If some enterprises have made observable attempts based on open source products, such as Skywalking, Prometheus, EFK, etc. The business intelligence observable service is also compatible. It can collect link data reported by open source link products, collect monitoring indicators generated based on the prometehus protocol, and query the original logs of ES, allowing application systems to seamlessly and cost-free migrate to Business Intelligence on Observable Services.

In addition, Ant Digital also provides SRE consulting and configuration services. With the consulting service of Ant SRE, it is possible to conduct in-depth research and investigation to understand the current situation of enterprise operation and maintenance. Combined with Ant's technical risk practice, a consulting report on the development of the enterprise's own operation and maintenance and the construction of the SRE system can be sorted out. In addition to the products of business intelligence observable services, it also provides related business configuration services, and builds business sample rooms according to the enterprise's pilot applications, such as business scenarios, business indicators, business dashboards, inspection scripts, fault diagnosis trees, and plans, etc.
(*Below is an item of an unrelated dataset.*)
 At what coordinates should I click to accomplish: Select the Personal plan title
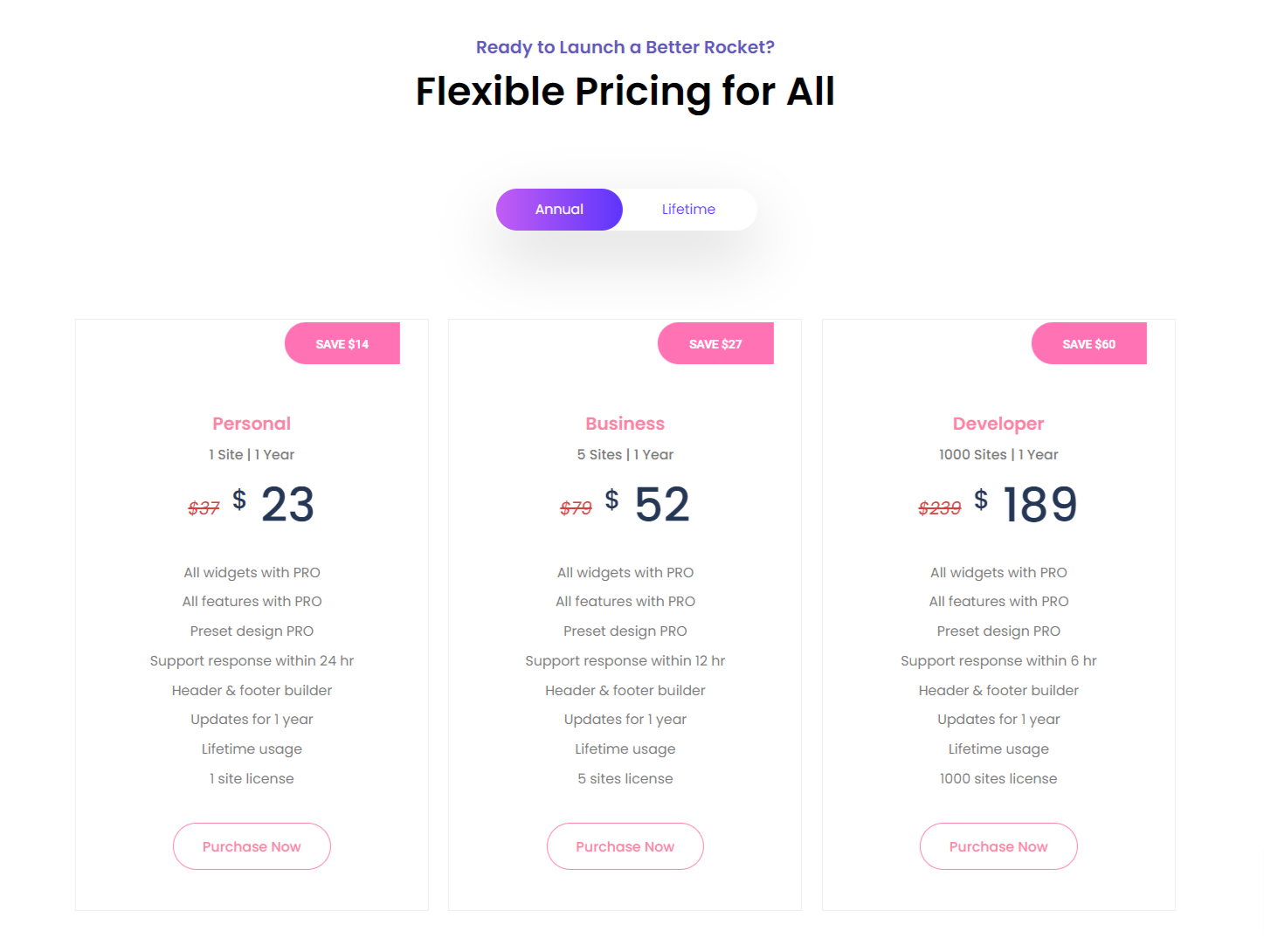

Empowering enterprise personnel during the configuration process can achieve better product implementation and truly autonomous and controllable enterprises.

At present, many state-owned banks, joint-stock banks, city commercial banks, rural credit cooperatives, and insurance companies in the financial industry have used business intelligence observable services. For example, the observability and fault diagnosis self-healing of Ningbo Bank, the hybrid cloud unified observation platform of China Property & Casualty Insurance, etc.

Yu Bin, general manager of Ant Group's Digital Industry Division, said: "In the future, Ant Digital will provide a richer product system, and cooperate with relevant ecological partners to serve the digital transformation of more enterprises, so that products, technologies and Services bring more value to the business.”

Ant Digital is the technology business segment of Ant Group. It is committed to continuously opening up Ant Group's core technical capabilities in the fields of blockchain, artificial intelligence, cloud computing, security technology, etc., to digitally upgrade small and medium financial institutions and digitize small and micro businesses. Contribute to the digital transformation of operations, industrial chain digital collaboration and cross-border services.


蚂蚁技术
1.2k 声望2.5k 粉丝

蚂蚁集团技术官方账号,分享蚂蚁前沿技术创新探索。